+++ PROVIDED INFORMATION
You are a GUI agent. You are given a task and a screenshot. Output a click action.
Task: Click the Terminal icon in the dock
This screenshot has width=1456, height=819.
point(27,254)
++++++
+++ PROVIDED INFORMATION
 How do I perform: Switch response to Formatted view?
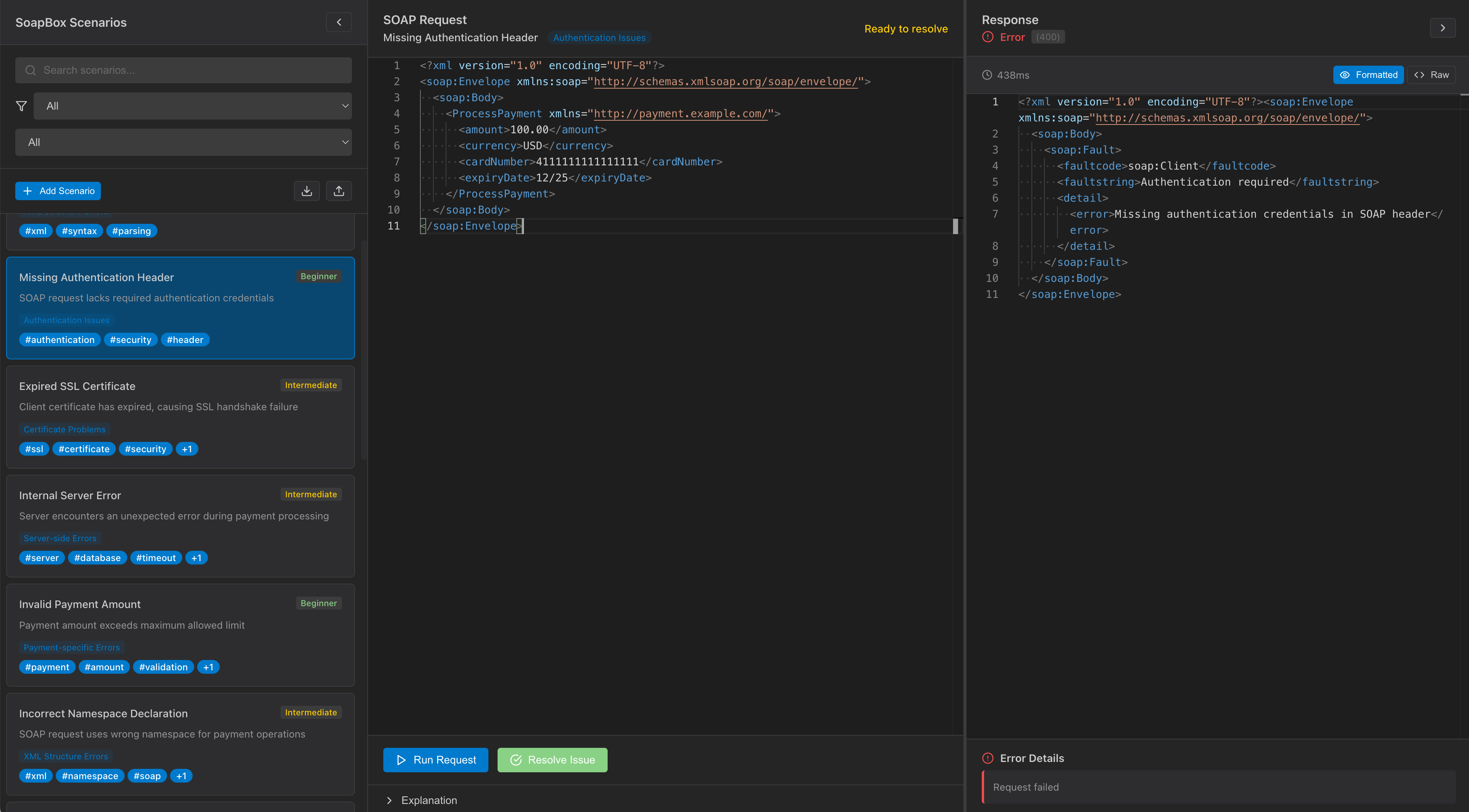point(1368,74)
++++++
+++ PROVIDED INFORMATION
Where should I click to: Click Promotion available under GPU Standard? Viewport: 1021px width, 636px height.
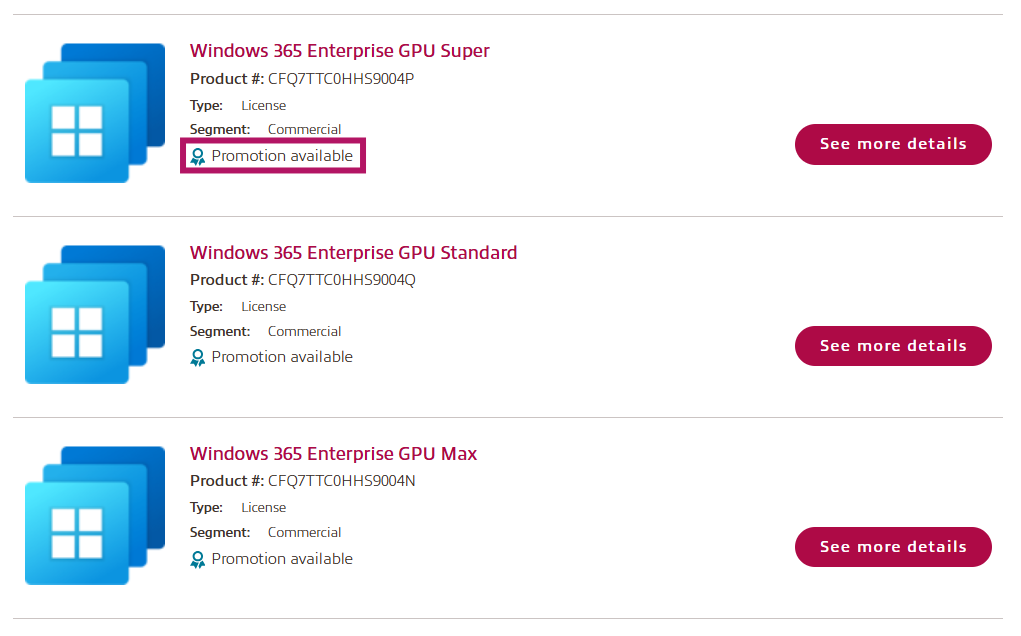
++++++
# YOUR INSTRUCTIONS
Turn the lines into a JSON list of strings, one string per line and no blank lines, starting with the line that contains "How do I perform: Switch" and continuing through the line that contains "point(1368,74)". Leave the pictures out of the list.

# RESULT OF THIS TASK
[
  " How do I perform: Switch response to Formatted view?",
  "point(1368,74)"
]